Obviously we have thousands of foreclosures to process which will
increase supply; hence why many professionals think we may see
4-5% more depreciation before the absolute bottom hits. I also believe
that is the sentiment of most buyers, which is why they are
optimistically cautious that now is a good time to buy a home. re: The
worst is behind us.
There is definitely two markets in the Charleston area. This past
weekend, homes that were priced fairly well, had several showings.
Those that are slightly above the market (the second of the two markets
in Charleston), may have had a showing, but did not receive the level of
activity of much of its competition. My rule of thumb for the last
three weeks is that unless you are receiving 2-3 or more showings per
week, the price is still likely too high.

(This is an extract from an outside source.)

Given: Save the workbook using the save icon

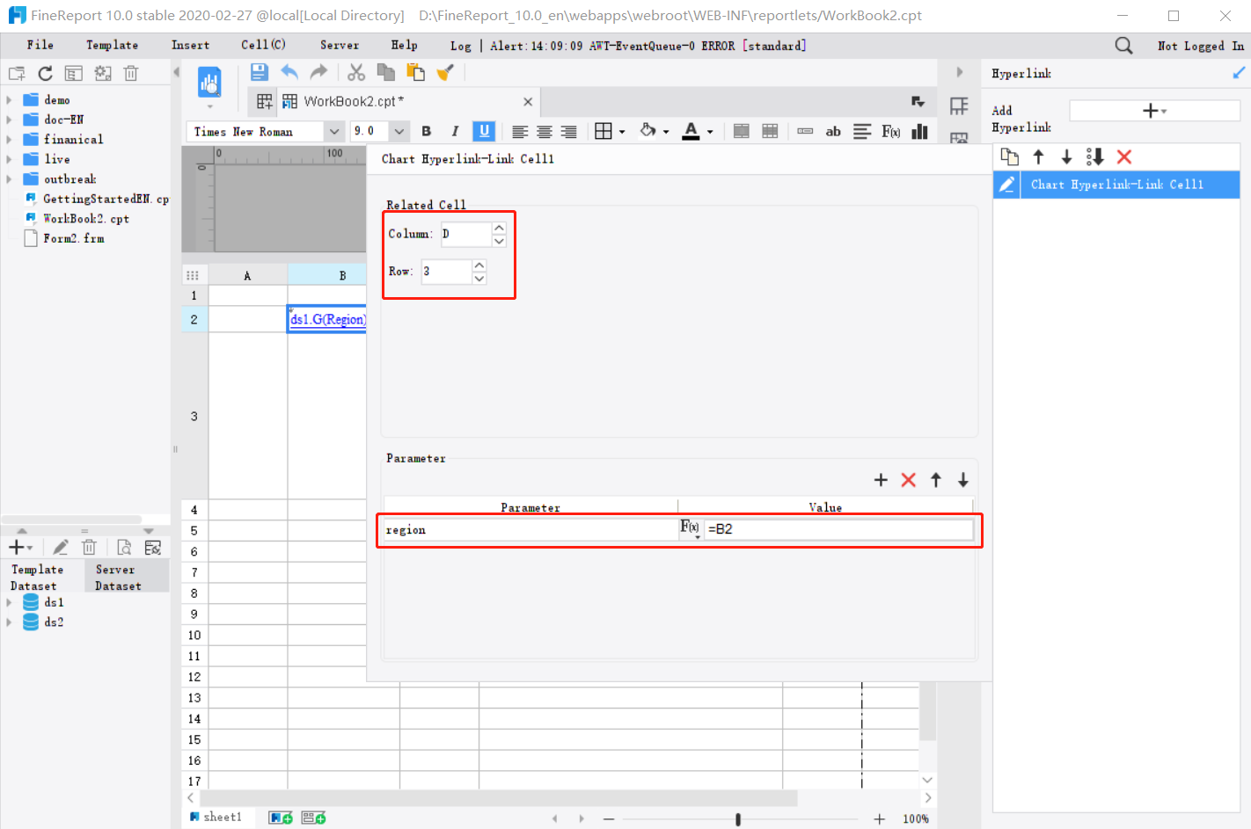Looking at the screenshot, I should coord(259,72).
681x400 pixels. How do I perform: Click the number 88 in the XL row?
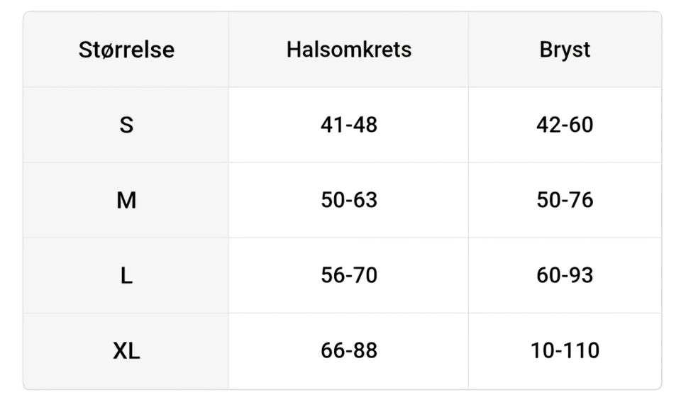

As to marketing, we are on Trulia, Zillow, Homes.com, Realtor.com,
Yahoo and others as a showcased listing and enhanced listing, plus we've
just added Trulia Local for 45 days which displays our listings on
National sites like CNBC, Trulia and more in a slide-show fashion.
March 7, 2011
Monday Market Seller Update:
8622 Active listings
2011 Pending sales
Just under 600 sales closed in the month of February.
At
this time it appears that the inventory numbers are stable and the
pending sales index is slightly climbing. Actual closings are still
lagging behind with fewer than 600 in February; Although, this number is
slightly above the sales number of 2010. As I see the current trends,
pricing is still under a tremendous amount of pressure, but the actual
fundamentals of the housing market are starting to recovery. As those
trends continue over the next 12-18 months, we'll experience a full
price stabilization (which will likely begin to be noticed by year's
end).
April through June will likely bring increased demand and increased
supply (as a result of the backlog of foreclosures held back) in the
foreclosure freeze. This is an undesirable event for our market, and
will hold back any improvement or stabilization in prices, but is
necessary for the market to recover.
February 12, 2011
Charleston MLS Numbers as of 2/12/2011
8584 total active residential listings.
1839 pending transactions marketwide.
137 closings thus far in February.
The
recent release of White House "White Papers" outlining reform for
Freddie Mac and Fannie Mae are not helpful to the real estate recovery
in the short-term but may be in part necessary to insure this sort of
event doesn't happen again at such a grand scale. The current
government involvement in the backing of loans is more than 85%. This
means that without the US Government, there is virtually no mortgage
market. The plans being unveiled in Washington, infer that they will
gradually reduce the size of Fannie and Freddie (and government
involvement to below 50% of the market) by raising costs and lowering
Loan to Values, thus rendering some purchasers unable to qualify and/or
afford a home, as a result.
While the private sector (investors) will likely pick up the slack,
this will mean one thing for certain: Interest rates and the costs of a
mortgages will be much higher. Without Government support right now,
it is estimated that the average 30 year mortgage would be 7%, not 5%
interest.
Add to that, Obama's undertone of reducing or eliminating the
mortgage interest tax credit, and we definitely have two economies in
the U.S: The depressed housing market economy and the other improving
economy as a whole. What Washington is saying is that they believe the
Housing Industry, including the mortgage industry is broken and must be
completely overhauled over the next half decade or more. This will
bring continued depressed conditions and will ultimately cost the
average home-buyer more at the closing table and during the life of
their mortgage. I do not believe it will further drive prices down; it
will simply hold back any potential appreciation.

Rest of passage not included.